● Text passage
30th April 1994 - The Kippax's Last Stand

I’d have loved to have stood on The Kippax but was yet to go to a match due to my age. What was it like?
Unless you were 6 foot 4 you couldn’t see the near side of the pitch, when the masses left you had to careful you didn’t get winded by the stair rails you couldn’t see, when Niall Quinn scored a brace against the rags you lost your mate in the mayhem - I loved it!
 
Interesting that players remember the Kippax and talk about it almost as much as we fans. I heard an interview in French with Ali Benarbia in which he basically said that when it was rocking there was nothing else like it that he experienced in his career.
This whole discussion leads me directly to think how important it is to get the North Stand development right. Nothing will ever replace the Kippax, of course. But if handled correctly it could go some way to reconstituting that atmosphere we generated on good days (and I can remember plenty of flat ones when the Kippax, up to then as quiet a mouse, would start chanting “Celtic, Rangers, Celtic, Rangers, Celtic, Rangers” and on and on out of sheer boredom. I remember going to an end of season game against, I think, Sunderland. Utterly meaningless. We got beat, I think. And I got drenched, because I was nearer the front than I usually was and the prevailing wind was pushing the squalls of rain onto all of the front rows. I invaded the pitch at the end, though, so at least that was good (the one time I did).
It's taken me a long time to feel that the Etihad is some kind of home. But when it was really rocking the other night, against Arsenal, I looked round and felt it. I definitely did.
 
Great photos mate,lots of memories,it was my second home for about twenty five years.
I was just going to post the same, it was a dark, sometimes miserable & sometimes very cold place but at times it could be the best place in the world to watch football & it felt like my second home, I really miss the place.
 
I’d have loved to have stood on The Kippax but was yet to go to a match due to my age. What was it like?

It was the experience of being in a crowd as it moved and responded. When it was busy and the game was thrilling it was finding the best way to see what was happening - peering around or over and learning to use the movement to work you way into a better spot. I think on games like the 5-1 where there was just this enormous surge and the goal went in and you had to move with it. So there is a physicality about it all - and the close proximity of many people - it won't suit everyone - but if it does, then I guess the nearest equivalent now is being in the mosh pit of a concert and being part of a living moving crowd.

● Entries

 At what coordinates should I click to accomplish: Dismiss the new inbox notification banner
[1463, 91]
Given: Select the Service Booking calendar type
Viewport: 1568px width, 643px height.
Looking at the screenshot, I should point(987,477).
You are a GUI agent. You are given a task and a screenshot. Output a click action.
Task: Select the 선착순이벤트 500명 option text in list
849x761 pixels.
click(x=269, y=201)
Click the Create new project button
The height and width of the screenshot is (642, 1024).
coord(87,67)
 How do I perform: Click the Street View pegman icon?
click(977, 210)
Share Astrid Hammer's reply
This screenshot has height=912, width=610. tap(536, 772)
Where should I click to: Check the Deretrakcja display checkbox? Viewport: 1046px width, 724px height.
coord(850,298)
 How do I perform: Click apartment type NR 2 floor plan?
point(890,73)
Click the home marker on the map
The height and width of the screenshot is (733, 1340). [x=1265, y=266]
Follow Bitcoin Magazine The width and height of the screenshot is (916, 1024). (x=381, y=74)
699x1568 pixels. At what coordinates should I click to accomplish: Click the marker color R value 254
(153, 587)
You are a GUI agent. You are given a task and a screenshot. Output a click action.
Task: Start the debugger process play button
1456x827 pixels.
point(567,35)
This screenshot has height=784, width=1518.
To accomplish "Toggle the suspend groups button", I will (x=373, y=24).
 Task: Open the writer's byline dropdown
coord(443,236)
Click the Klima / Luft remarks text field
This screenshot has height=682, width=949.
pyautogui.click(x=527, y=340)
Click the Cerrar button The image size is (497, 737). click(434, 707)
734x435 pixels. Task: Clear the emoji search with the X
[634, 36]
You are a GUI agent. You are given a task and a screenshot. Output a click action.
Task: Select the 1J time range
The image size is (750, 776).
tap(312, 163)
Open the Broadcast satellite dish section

● What the task asks
Extend the forum discussion about the Kippax terrace, picking up after its final sentence.

● Result of the exercise
It also allowed you to find your own space - as others have said, do you want to be near the away fans or up high or down close. It doesn't matter whether a seat is available or what view you can afford - your find your own place. That also meant it was easier to bring a mate along, introduce people to watching City. Some of the group I still go with were introduced by my brother when he went to Manchester Poly - they were football fans who just wanted to see a game - 30 years on they are City fans.

I cant actually remember my first game in the Kippax. We had grown up in the Platt Lane, but I stopped having a season ticket in 79 as I was going to University - so would then head into the Kippax whenever I was home. At first I would stand right up at the back somewhere on the half way line - I was their to see Trevor Francis score a wonder goal v Wolves to put us top of the league, I spent some time over at the corner near the North Stand - I was there for the Charlton promotion match - but eventually found a spot on the halfway line about half way back and that became our meet up point.

On a quiet game you could move with the game - or head towards the exits and then wait ready for a quick getaway. So as David White raced away to score the 10th I was walking down the Kippax alongside him for a perfect view of the moment.

When we had to buy tickets for the new Kippax we picked as close to equivalent as we could to our normal spot - half-way line front of 3rd-tier, As did a number of the regulars in that spot - many are still there and I still don't know their real names!
 
I've dug out this picture from the day.
Me with my eldest, aged 2 years and 3 months, and in a sling on my chest is my youngest aged 11 weeks.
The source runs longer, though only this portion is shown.